Insurance coverage varies from employer to employer. Typically, insurances will cover the initial work-up and consultation. At Mt. Auburn OBGYN, our insurance coordinators will work with you and your insurance company to determine your benefits. You and your physician will use this information to decide the best treatment options to pursue.
- In Vitro Fertilization is often not the first option.
Many patients will begin with low tech treatment, achieve a pregnancy, and never have a need for In Vitro Fertilization (IVF). Because of their diagnosis, such as: blocked fallopian tubes, advanced age, or male factor infertility, others will have to go straight to IVF or donor egg to help them conceive. Most physicians will take a stepped-care approach to balancing your chances for success and the simplicity of the procedure. While IVF offers outstanding success rates, it may not be necessary.
- IVF is not experimental and the incidence of high-order multiple births are decreasing.
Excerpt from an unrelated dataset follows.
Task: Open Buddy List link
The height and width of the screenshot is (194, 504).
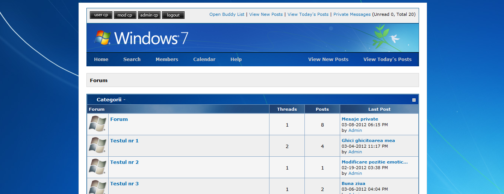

Over the past 25 years, In Vitro Fertilization technology and our knowledge about the reproductive processes have improved, affording many more couples the ability to conceive. Let’s consider the fact that nearly 150,000 babies have been born from IVF since Louis Brown appeared on the scene back in 1978. Pregnancy rates have nearly doubled, Intracytoplasmic Sperm Injection (ICSI) has almost eliminated the need for donor sperm, and high-order multiple births have nearly been eliminated.
- More of the same treatment is not always better.
When you are going through any fertility treatment it is important to understand that your chances for pregnancy are most likely going to be optimized by 3-6 treatment cycles. If pregnancy isn’t happening, and if no new information has been found to help improve the current treatment plan, then it is time to move on to the next option. If you have been taking Clomid for 6 months or more, it may be time to consider your next steps, especially if you are over the age the age of 35.